Required task
Could you repeat the records from their start through the line holding "point(955,290)", inclusive, with the requests kept as they are and every answer coordinate multiplied by 2.1 and rounded to a whole number, halves going up? Leave all numbers in the requests unchanged and give only those lines.
- - - - - - -
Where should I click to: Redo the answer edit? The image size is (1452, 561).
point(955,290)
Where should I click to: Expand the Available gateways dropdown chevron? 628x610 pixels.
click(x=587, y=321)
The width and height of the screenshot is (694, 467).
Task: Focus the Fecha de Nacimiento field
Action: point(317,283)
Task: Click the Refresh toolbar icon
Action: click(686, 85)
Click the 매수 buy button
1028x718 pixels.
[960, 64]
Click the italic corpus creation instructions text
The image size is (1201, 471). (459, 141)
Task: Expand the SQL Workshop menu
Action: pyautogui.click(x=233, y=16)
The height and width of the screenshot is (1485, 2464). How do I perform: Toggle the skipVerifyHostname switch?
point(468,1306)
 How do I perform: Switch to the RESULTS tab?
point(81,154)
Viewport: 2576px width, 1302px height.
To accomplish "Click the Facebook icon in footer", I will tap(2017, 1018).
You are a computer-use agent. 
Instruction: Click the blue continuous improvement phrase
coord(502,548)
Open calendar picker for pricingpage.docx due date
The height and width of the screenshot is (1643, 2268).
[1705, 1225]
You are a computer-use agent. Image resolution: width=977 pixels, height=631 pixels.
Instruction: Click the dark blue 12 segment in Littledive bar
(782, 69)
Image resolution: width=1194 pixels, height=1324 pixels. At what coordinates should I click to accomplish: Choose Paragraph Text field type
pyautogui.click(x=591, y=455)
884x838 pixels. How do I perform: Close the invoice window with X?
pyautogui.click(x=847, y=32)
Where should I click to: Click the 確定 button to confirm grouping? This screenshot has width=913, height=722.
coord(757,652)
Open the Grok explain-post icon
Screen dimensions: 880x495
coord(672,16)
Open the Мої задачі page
- - - - - - -
Solution to the exercise
Where should I click to: Redo the answer edit? The image size is (1452, 561).
point(2006,609)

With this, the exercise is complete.